By Dave Taylor
Residents of Hawesville will soon see another rate increase on both water and sewer to make up for anticipated revenue from a local industry that didn’t materialize.
“Gentlemen, it is time that we come to the realization that we’re in trouble a little bit, because we need to raise our water and sewer rates,” Mayor Charles King said at Tuesday’s City Council meeting. “We made a little mistake in as much as we gauged our last rates on Century tapping on to our forced main.”
Century Aluminum had all but signed the contract with the city for its wastewater treatment, which would’ve brought in $20,000 a year on a conservative estimate, but a lockout and a change of heart meant they never followed through.
When the city implemented a rate increase in order to show enough revenue to make the payments on a $3 million loan from the Kentucky Infrastructure Authority, it was allowed to count the pending revenue from adding Century in the calculation.
“That was the anticipation was that money would be there for increasing revenue based on a new customer instead of a rate increase,” explained Matt Curtis, the engineer who works with the city on its water projects, including the rate increase.
Now the city is facing a shortfall in being able to make the payments of $93,000 every six months, and it’s losing revenue in other areas due to the COVID-19 pandemic.

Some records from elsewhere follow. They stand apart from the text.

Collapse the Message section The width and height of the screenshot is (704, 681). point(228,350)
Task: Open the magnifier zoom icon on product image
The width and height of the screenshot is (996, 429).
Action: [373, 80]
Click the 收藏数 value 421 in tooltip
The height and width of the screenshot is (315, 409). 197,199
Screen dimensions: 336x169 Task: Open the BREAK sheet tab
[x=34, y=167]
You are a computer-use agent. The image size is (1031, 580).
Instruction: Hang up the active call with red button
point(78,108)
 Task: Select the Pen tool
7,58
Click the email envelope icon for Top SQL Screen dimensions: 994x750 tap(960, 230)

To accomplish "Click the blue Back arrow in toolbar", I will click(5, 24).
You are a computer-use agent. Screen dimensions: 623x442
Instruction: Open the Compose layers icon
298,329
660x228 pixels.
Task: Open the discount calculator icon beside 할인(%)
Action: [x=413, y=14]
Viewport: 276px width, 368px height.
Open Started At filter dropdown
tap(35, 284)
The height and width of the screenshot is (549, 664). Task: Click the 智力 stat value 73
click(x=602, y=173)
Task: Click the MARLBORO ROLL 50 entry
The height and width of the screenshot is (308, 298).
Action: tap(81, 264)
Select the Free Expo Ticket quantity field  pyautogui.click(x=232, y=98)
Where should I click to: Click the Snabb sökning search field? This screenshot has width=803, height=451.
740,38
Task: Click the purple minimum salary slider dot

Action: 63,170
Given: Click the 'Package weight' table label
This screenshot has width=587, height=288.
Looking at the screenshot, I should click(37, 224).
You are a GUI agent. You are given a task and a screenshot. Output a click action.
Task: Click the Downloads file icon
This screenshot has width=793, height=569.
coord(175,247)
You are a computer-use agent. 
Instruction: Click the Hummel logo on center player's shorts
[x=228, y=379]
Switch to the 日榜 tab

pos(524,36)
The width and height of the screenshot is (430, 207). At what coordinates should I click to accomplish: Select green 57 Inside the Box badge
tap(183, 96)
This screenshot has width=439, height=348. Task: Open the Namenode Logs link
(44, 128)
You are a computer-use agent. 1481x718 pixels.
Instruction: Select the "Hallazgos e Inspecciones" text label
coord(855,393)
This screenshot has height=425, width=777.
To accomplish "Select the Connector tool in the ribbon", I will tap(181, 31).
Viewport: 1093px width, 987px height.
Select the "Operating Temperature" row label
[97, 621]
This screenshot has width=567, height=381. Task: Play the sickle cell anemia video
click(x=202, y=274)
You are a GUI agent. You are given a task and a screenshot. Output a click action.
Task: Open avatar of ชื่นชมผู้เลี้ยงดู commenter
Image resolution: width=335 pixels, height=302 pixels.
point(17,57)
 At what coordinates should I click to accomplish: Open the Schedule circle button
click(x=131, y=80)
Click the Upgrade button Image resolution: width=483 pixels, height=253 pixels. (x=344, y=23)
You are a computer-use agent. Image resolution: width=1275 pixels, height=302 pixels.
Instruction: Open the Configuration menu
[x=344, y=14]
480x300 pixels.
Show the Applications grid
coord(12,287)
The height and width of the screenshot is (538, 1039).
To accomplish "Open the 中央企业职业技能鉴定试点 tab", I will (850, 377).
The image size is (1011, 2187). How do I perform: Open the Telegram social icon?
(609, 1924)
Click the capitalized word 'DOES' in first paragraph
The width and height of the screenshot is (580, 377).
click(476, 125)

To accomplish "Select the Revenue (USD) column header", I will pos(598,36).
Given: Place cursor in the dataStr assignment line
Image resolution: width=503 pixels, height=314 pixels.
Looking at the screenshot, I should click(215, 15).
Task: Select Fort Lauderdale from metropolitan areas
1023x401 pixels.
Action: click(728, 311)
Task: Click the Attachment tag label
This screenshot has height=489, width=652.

“This virus deal has really hurt the city,” King said.
Rules in place have eliminated late fees and other charges the city would normally get, in order to keep people from losing services during the pandemic.
“We cannot charge a late fee, we cannot shut their water off, we can’t charge them a fee for it, and that makes a big difference,” he said.
The council discussed their hesitation to add another increase, but King said although he doesn’t like increases either, the city must meet its obligations or else lose out on any state funds in the future.
“We’ve got to pay the payment or we’re out of compliance, and once that happens everything shuts down as far as any money coming to the city,” he said. “We’ve just got to bring it up to where we can at least meet the payments.”
The council didn’t take any action on the rates but will instead discuss numbers in future meetings.